### DOCUMENT SEGMENT:
— BEGIN —
Wednesday, March 27, 2013

Twerking at the Bone Church

I had lots of good things scheduled for my life this week but I've had an unexpected and uncharacteristic bout of crankiness.  I'm not sure how it happened... maybe it's because I haven't eaten a vegetable in 4 days or maybe it's because my cuticles are dry and I'm PMSing but it's most likely related to the fact that I threw my back out like an early '90s sitcom storyline and have been delightfully miserable since the weekend.

I'm not sure how it happened... maybe my chair at work is wonky or maybe I should eat healthier foods so my bones won't crumble and grind on each other causing extreme agony but it's most likely because I'm too old to be trying to teach myself how to twerk like I did last Friday night after a few too many glasses of wine.

But this girl makes it seem so fun as she's "Twerking at the library."  Twerking for nerds.  Nerking.  I mean, who doesn't like books so what else I'm I gonna do with all this *gestures emphatically to all dis azz in dem jeans* other than get in library and make it clap?
— END —
### REQUIREMENTS:
1) Reproduce the blog post above word for word, everything from "Wednesday, March 27, 2013" down to "glasses of wine.".
2) Pull out every line of the records below that contains the string "should", treating uppercase and lowercase as different.

### DATA ROWS:
— BEGIN —
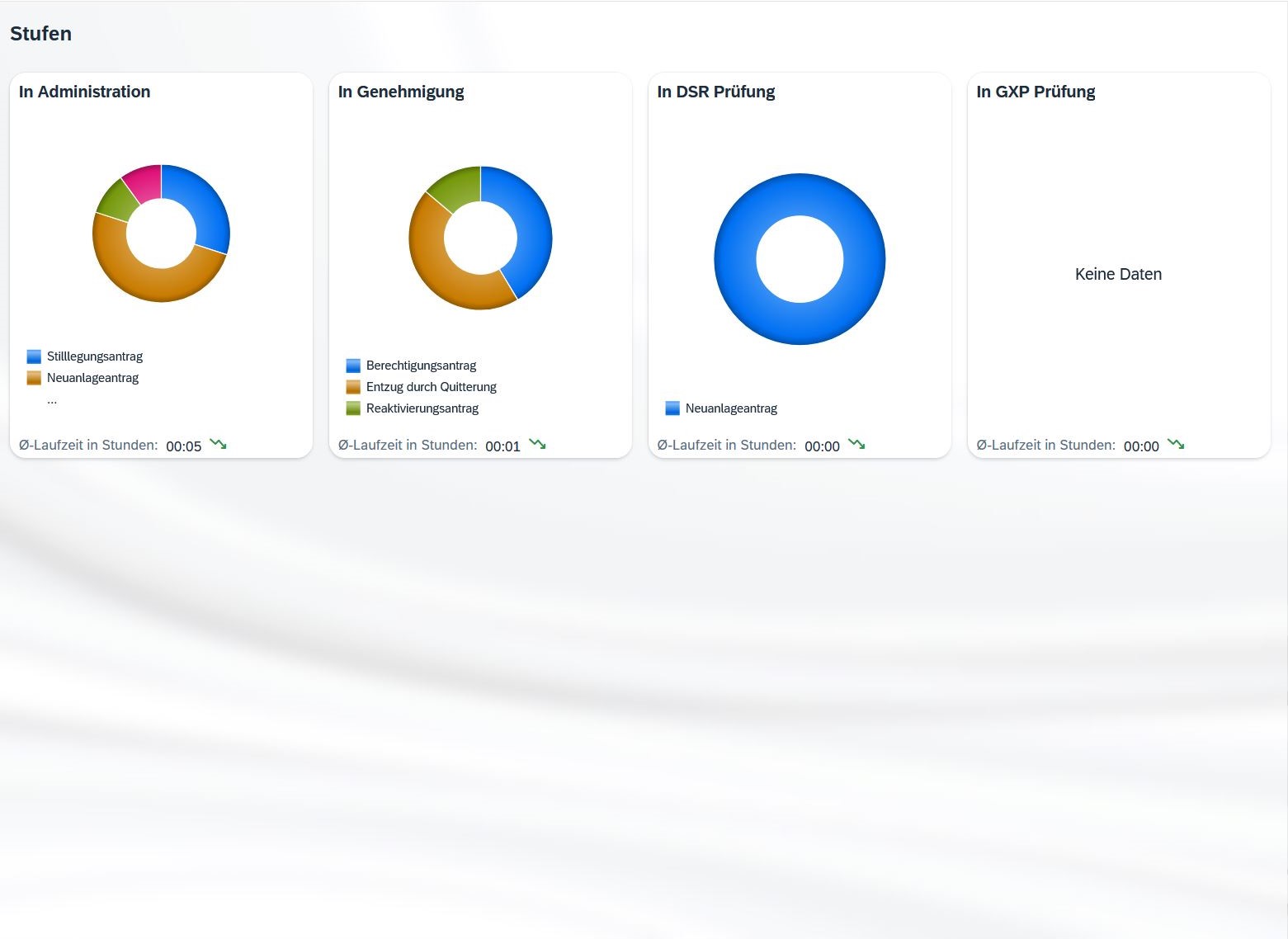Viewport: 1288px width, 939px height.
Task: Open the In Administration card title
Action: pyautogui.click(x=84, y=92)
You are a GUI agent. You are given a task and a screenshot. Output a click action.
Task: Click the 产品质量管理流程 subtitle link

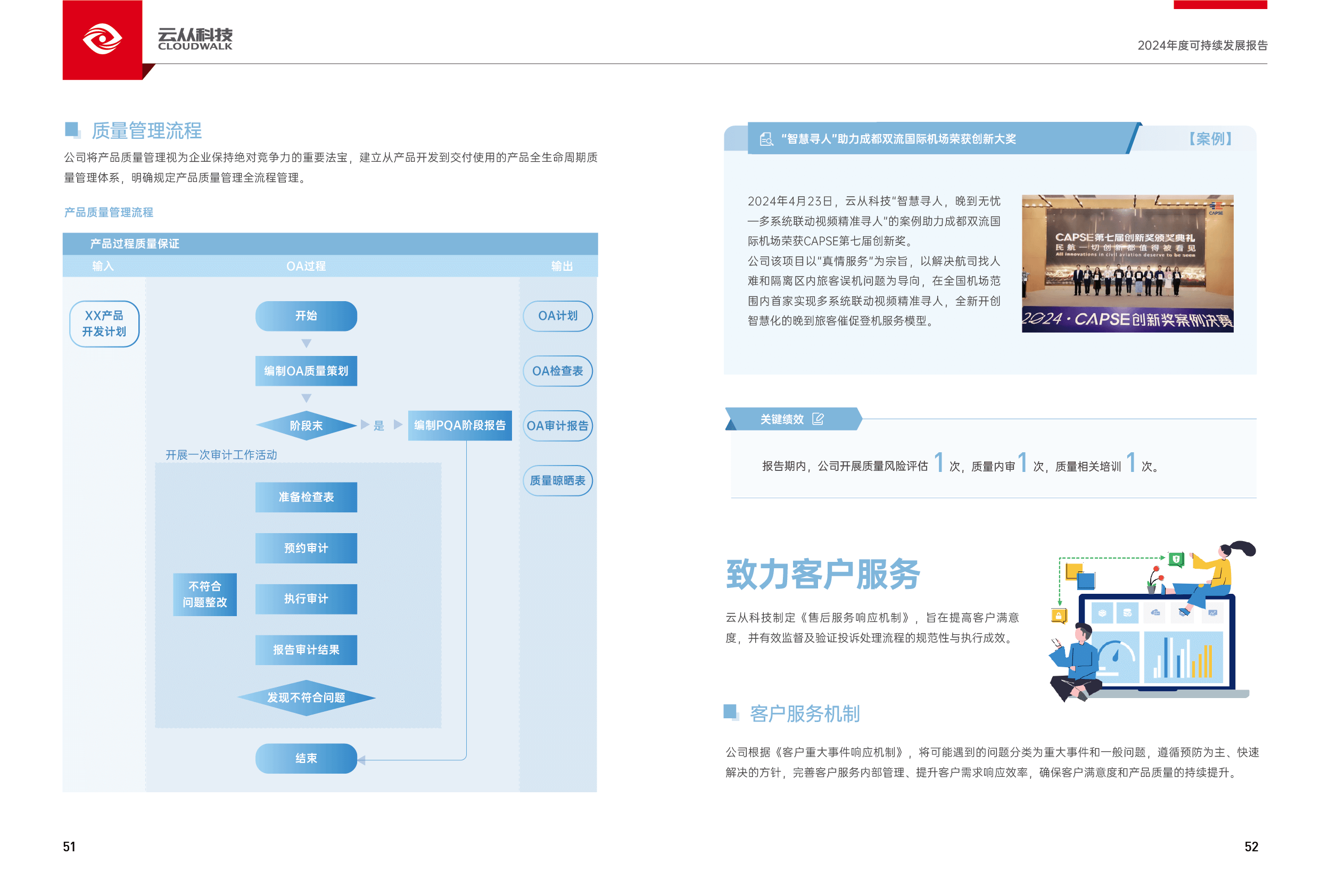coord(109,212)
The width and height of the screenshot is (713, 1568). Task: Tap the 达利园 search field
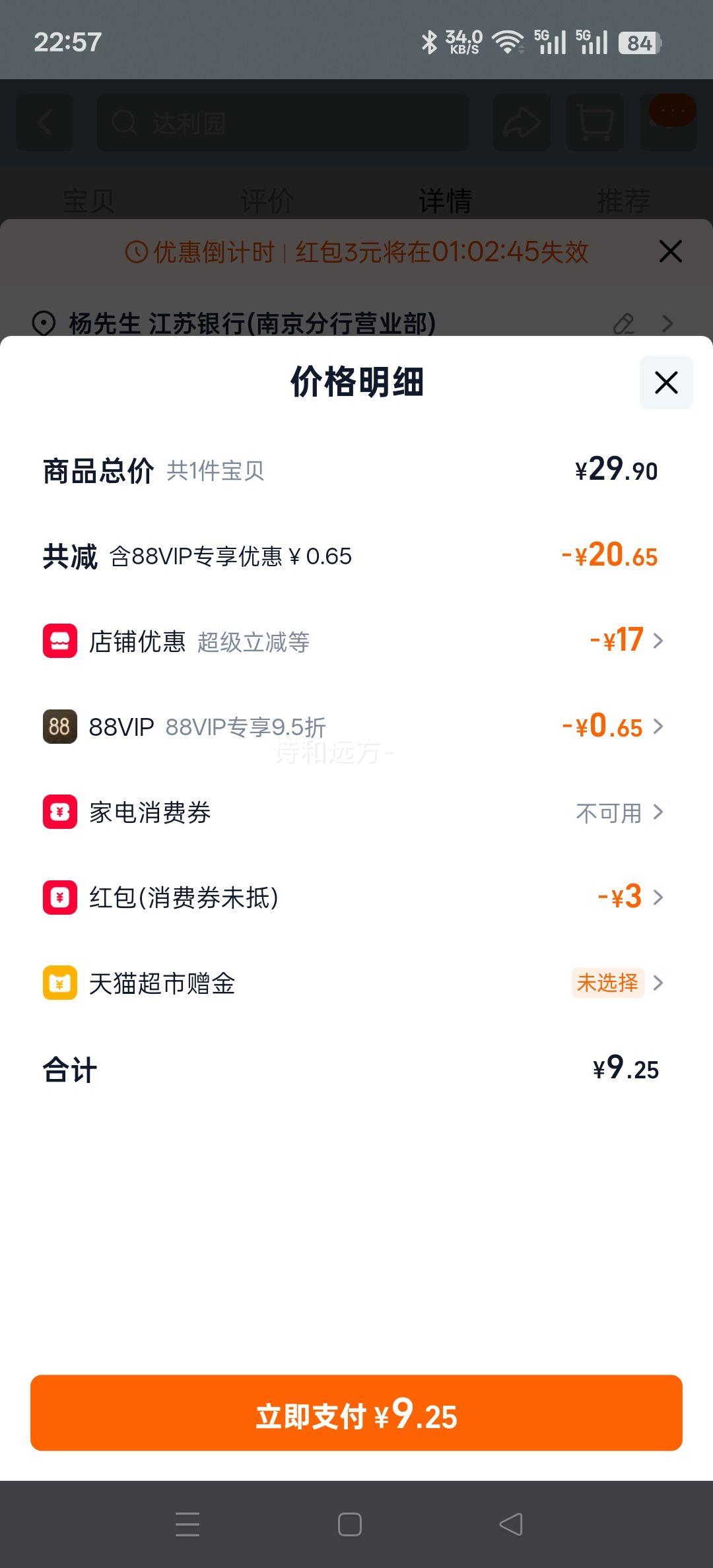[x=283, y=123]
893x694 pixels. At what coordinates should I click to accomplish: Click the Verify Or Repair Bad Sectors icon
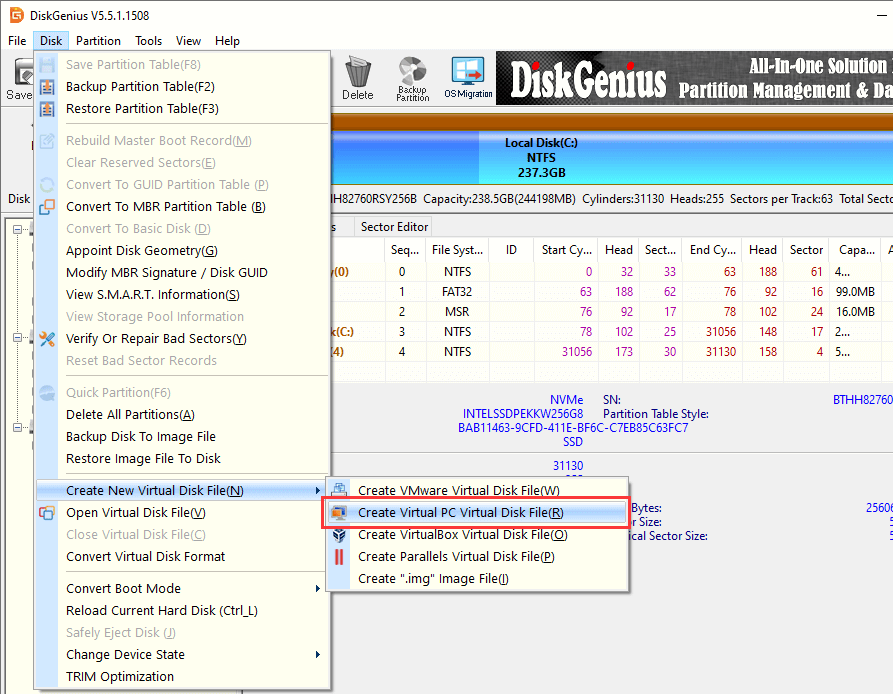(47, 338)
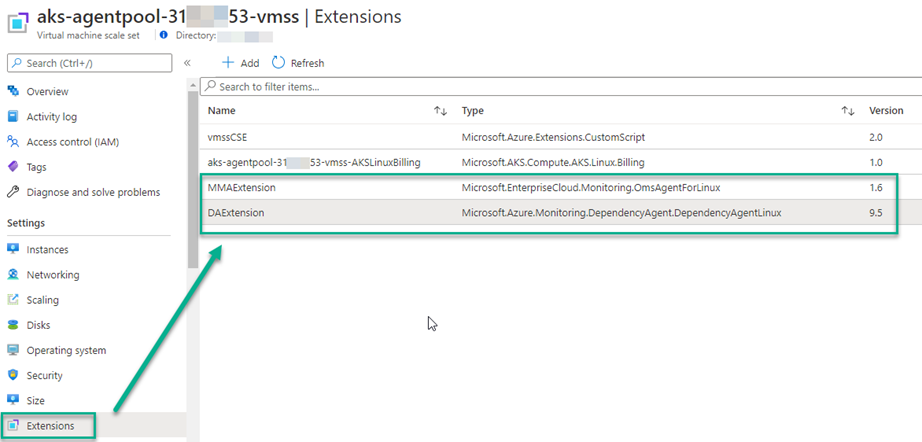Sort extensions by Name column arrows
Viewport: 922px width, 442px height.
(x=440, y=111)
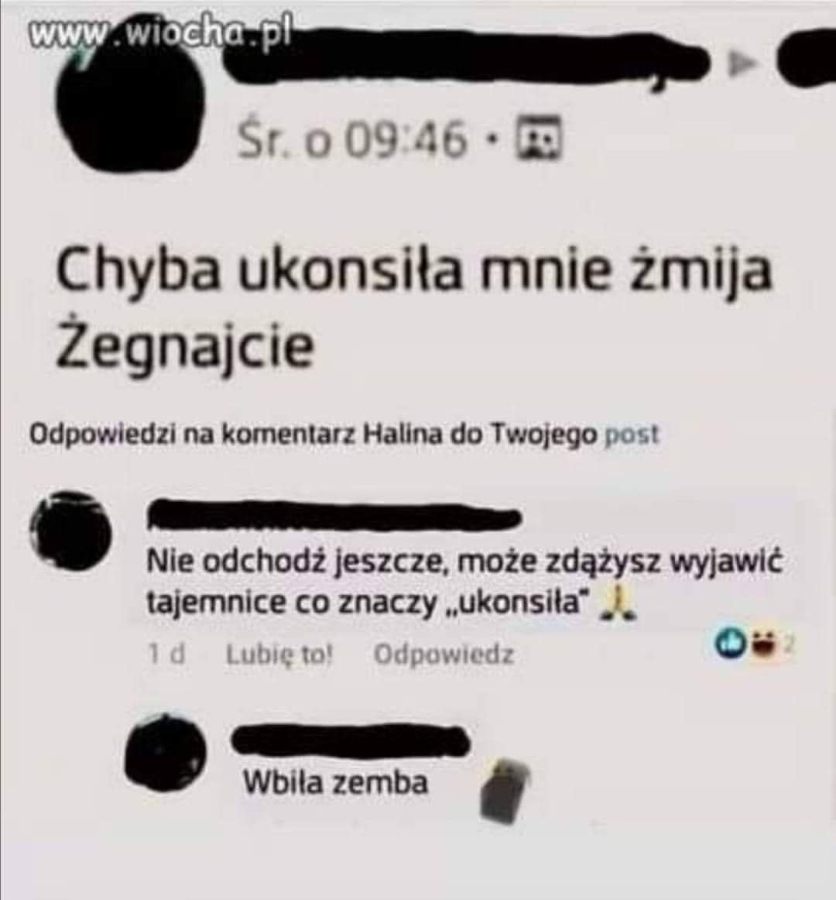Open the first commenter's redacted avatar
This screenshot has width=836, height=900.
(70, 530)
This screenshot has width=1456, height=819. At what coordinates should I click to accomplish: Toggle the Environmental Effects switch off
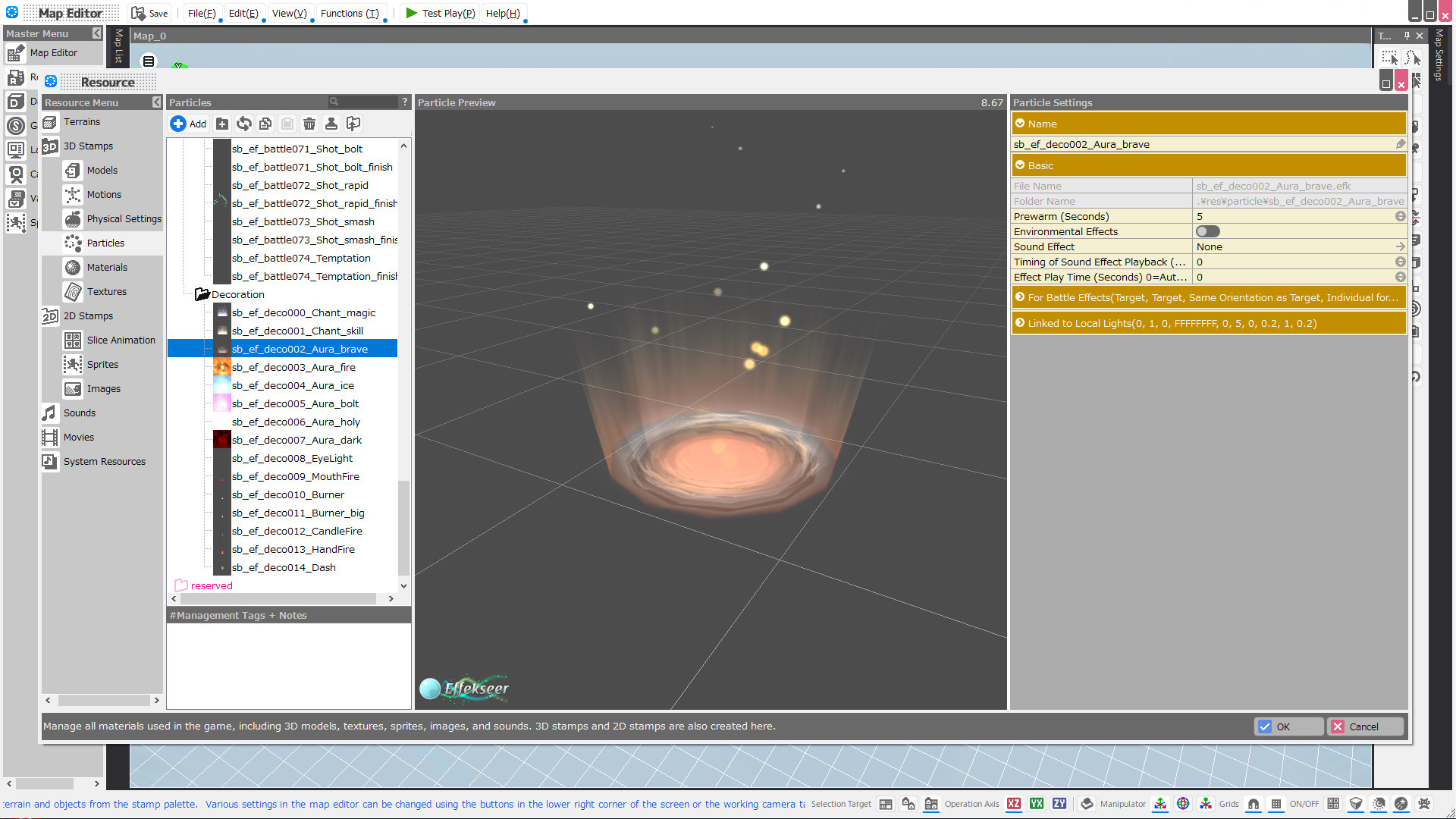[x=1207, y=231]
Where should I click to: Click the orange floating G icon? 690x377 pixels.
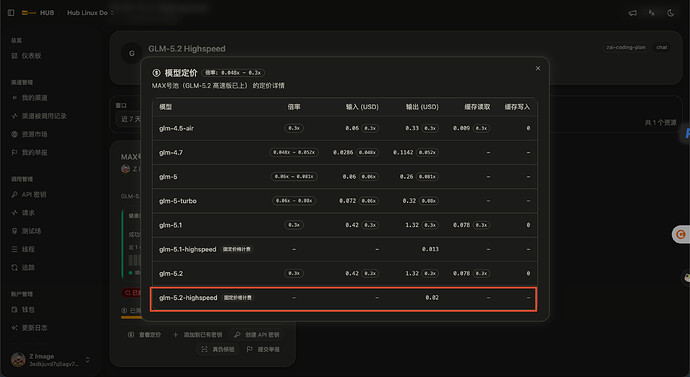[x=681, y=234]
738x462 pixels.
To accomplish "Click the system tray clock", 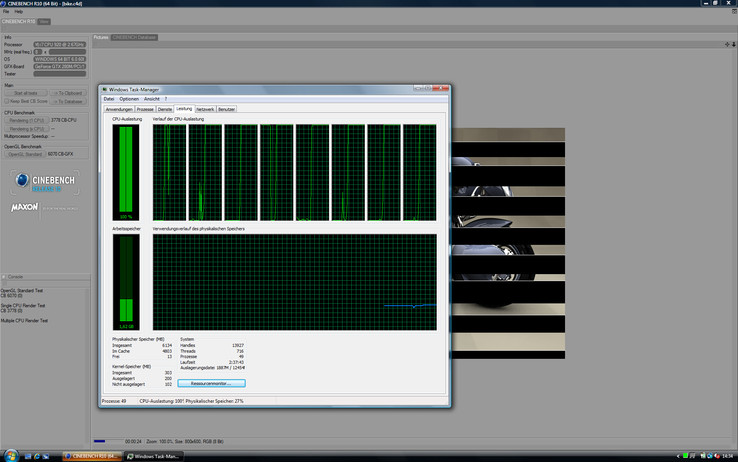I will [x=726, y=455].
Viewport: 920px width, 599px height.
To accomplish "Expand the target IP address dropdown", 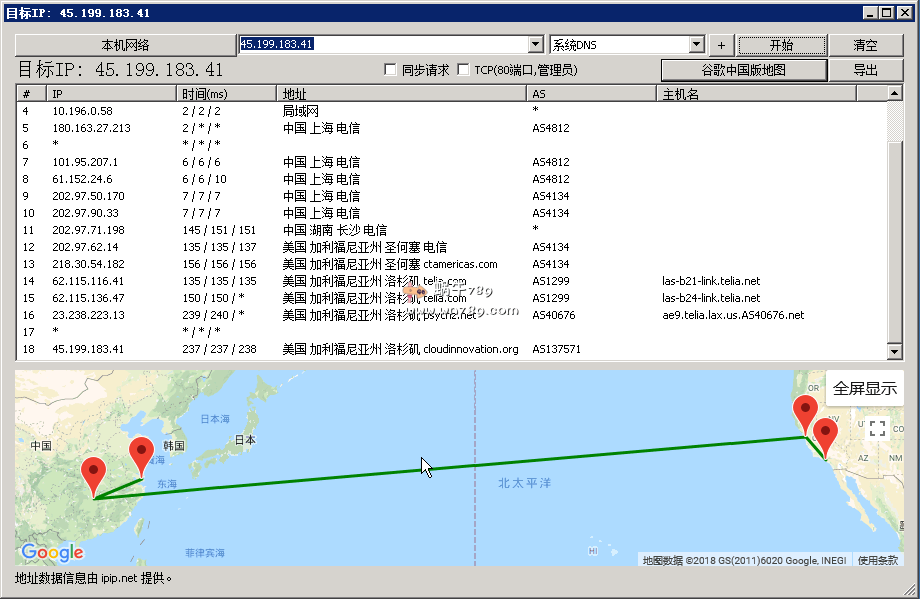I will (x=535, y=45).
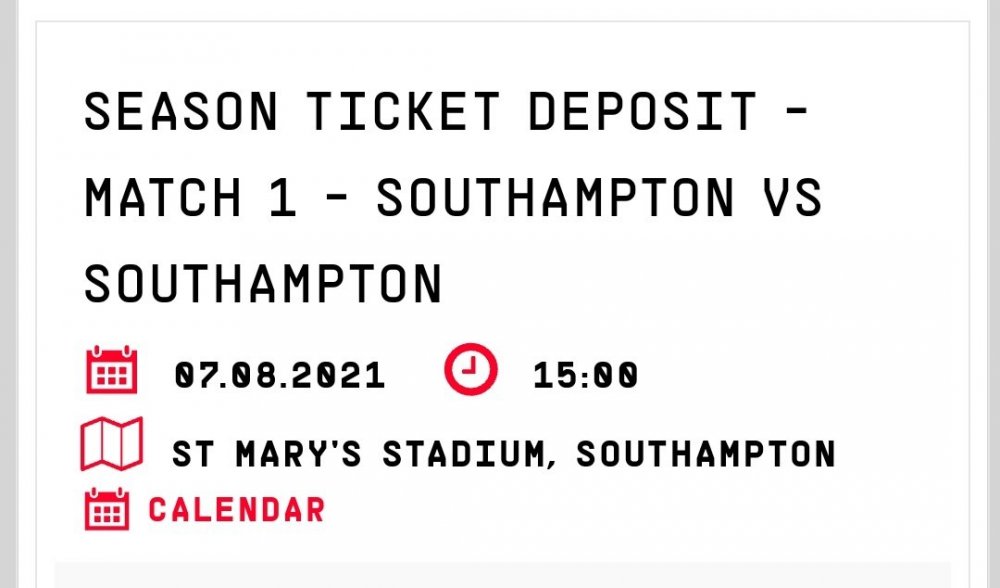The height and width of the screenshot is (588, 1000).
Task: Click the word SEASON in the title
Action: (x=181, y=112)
— END —
### TASK RESPONSES:
1)
Wednesday, March 27, 2013

Twerking at the Bone Church

I had lots of good things scheduled for my life this week but I've had an unexpected and uncharacteristic bout of crankiness.  I'm not sure how it happened... maybe it's because I haven't eaten a vegetable in 4 days or maybe it's because my cuticles are dry and I'm PMSing but it's most likely related to the fact that I threw my back out like an early '90s sitcom storyline and have been delightfully miserable since the weekend.

I'm not sure how it happened... maybe my chair at work is wonky or maybe I should eat healthier foods so my bones won't crumble and grind on each other causing extreme agony but it's most likely because I'm too old to be trying to teach myself how to twerk like I did last Friday night after a few too many glasses of wine.

2)
893x694 pixels. At what coordinates should I click to accomplish: Click the Verify Or Repair Bad Sectors icon
This screenshot has width=1456, height=819. At what coordinates should I click to accomplish: Toggle the Environmental Effects switch off
Where should I click to: Click the orange floating G icon? 690x377 pixels.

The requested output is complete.